La testimonianza di un simile modo di far pittura si ha in un quadro eseguito da Signorini nei mesi seguenti, durante un soggiorno in Liguria a cui parteciparono anche Cabianca e Banti. Le Pescivendole a Lerici, pur trattenendo ancora nel suo fasto coloristico elementi d’orientalismo romantico, si definisce soprattutto per una luce costruttiva che permette una vera e propria modulazione di elementi narrativi attraverso il peso di un lume direttamente misurato sopra il volgersi delle figure.
Effetti molto simili sono raggiunti contemporaneamente da Cabianca negli Avanzi della chiesa di San Pietro a Portovenere, costruito con forti partiture di luci e ombra. Ma i suoi due quadri di maggiore originalità, Marmi a Carrara Marina e Le monachine, presentano una scalatura luminosa più omogenea, a luce totale, con un effetto di “reale visivo”. Queste due opere segnano forse il punto più intenso e originale dell’intera attività di Cabianca, e tanto più singolare è l’effetto ottico se si tiene conto che le opere furono eseguite in studio a Firenze da appunti o schizzi dal vero, come dimostra il bozzetto degli Avanzi della chiesa di San Pietro, conservato alla Galleria d’arte moderna di Firenze.

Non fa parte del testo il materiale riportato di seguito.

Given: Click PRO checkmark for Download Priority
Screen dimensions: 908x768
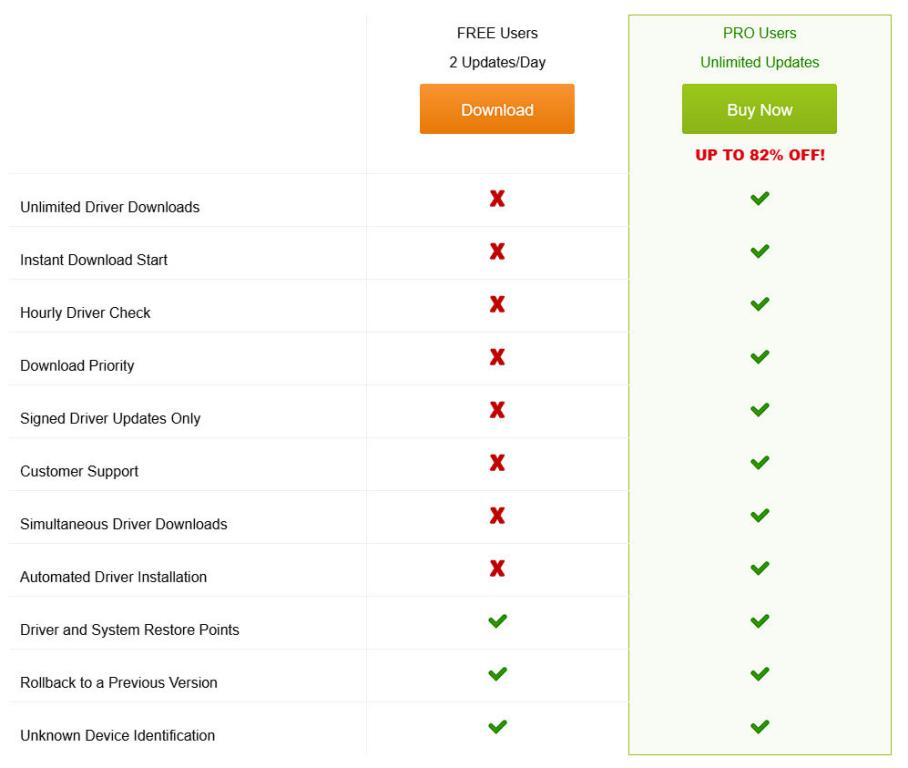Looking at the screenshot, I should pos(760,358).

Questa sorta di manicheismo luminoso creò in quegli anni al Cabianca la fama d’essere il più radicale e intransigente tra gli sperimentatori della macchia. Purtroppo tale fama fu legata all’esecuzione di alcune opere oggi perdute, nate da soggiorni fatti in compagnia di Cristiano Banti (pittore fra i più colti della nuova generazione) prima a Montemurlo nel territorio pratese, e poi a Piantravigne nel Valdarno, subito dopo il compimento di un loro viaggio parigino al Salon del 1861 insieme con Signorini. Le loro poche opere conosciute di questo momento mostrano esatti rimandi a Corot e soprattutto a Jules Breton, che forse era stato, tra i grandi della mostra parigina, il pittore più guardato dai tre toscani. E la Riunione di contadine di Banti e le Contadine in toscana di Cabianca sono singolari documenti di questo bretonismo tutto sommato moderatore. Sono perdute invece Porcile al sole, Mandriana e Donna con un porco sotto il sole, le tre opere di Cabianca che sembra dovessero costituire gli esiti più avanzati in senso strettamente “macchiaiolo” della tecnica ottica del pittore, probabilmente aiutata dallo specchio nero di cui anche l’amico Banti faceva sempre uso.

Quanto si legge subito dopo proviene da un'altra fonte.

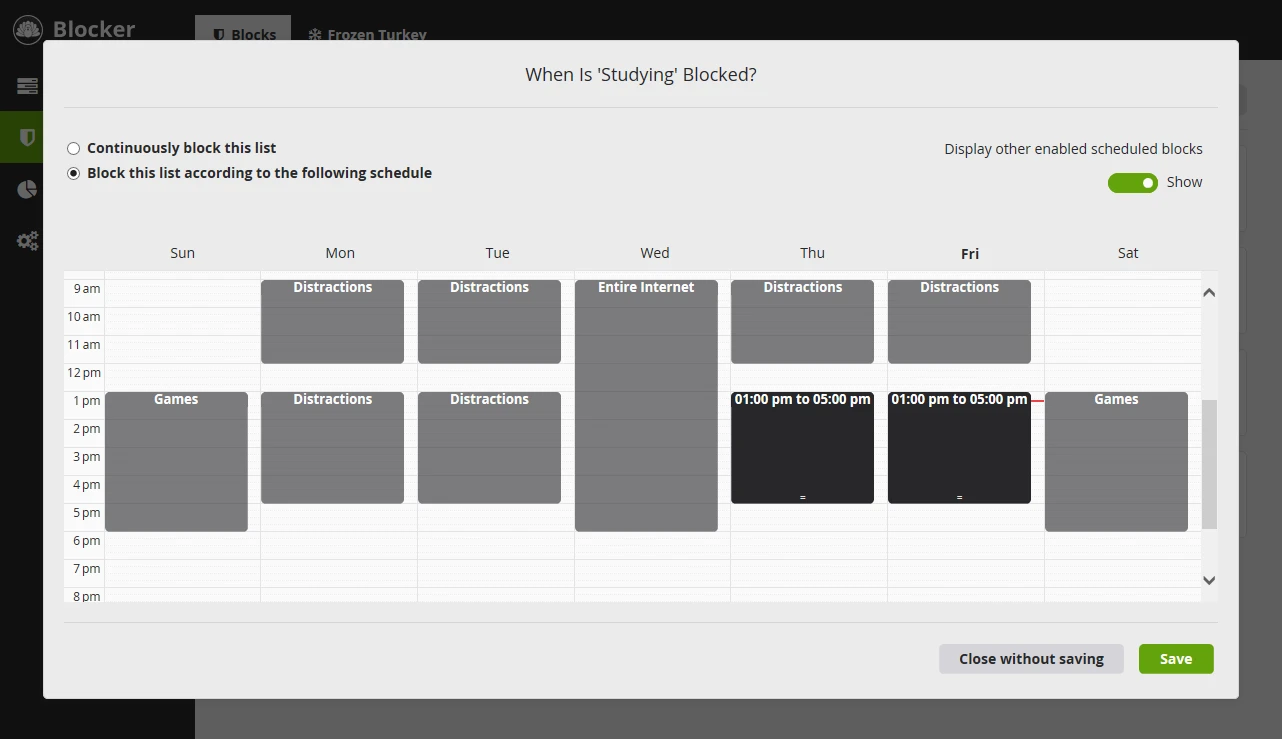
Task: Select 'Continuously block this list' option
Action: (74, 148)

In questi anni di sperimentalismo e di comuni entusiasmi, iniziano la loro attività in seno alla pittura rinnovata coloro che (Signorini a parte) saranno i maggiori artisti della stagione toscana: Giovanni Fattori, e poi Raffaello Sernesi, Giuseppe Abbati, Odoardo Borrani e infine, in una sua particolarissima misura, Silvestro Lega.

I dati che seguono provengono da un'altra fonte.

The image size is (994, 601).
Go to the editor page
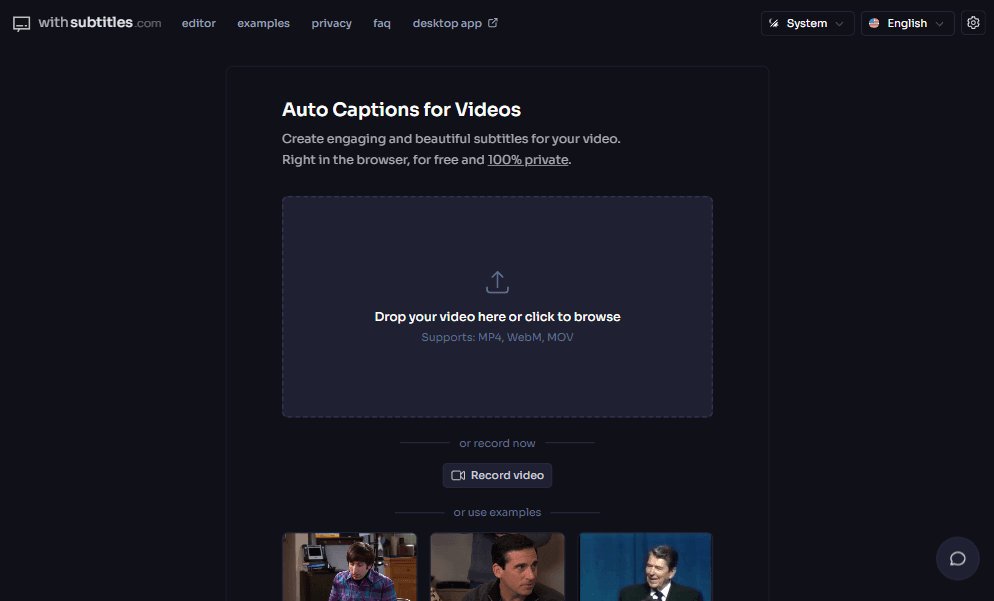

Fattori, alle prese con il problema del quadro storico, vinse il concorso bandito nel 1859 dal Governo provvisorio per un quadro rappresentante Il campo italiano dopo la battaglia di Magenta. Con questa seconda opera si definiscono chiaramente la struttura e l’ideologia fattoriana del quadro di storia contemporanea: vi sono riprese le strutture sintattiche tradizionali, ma rinnovate da una sensibilità inedita che riesce a ricostruirle attraverso un’esperienza ottica diretta. Ciò fa del bozzetto per Il campo italiano dopo la battaglia di Magenta il primo capolavoro di Fattori.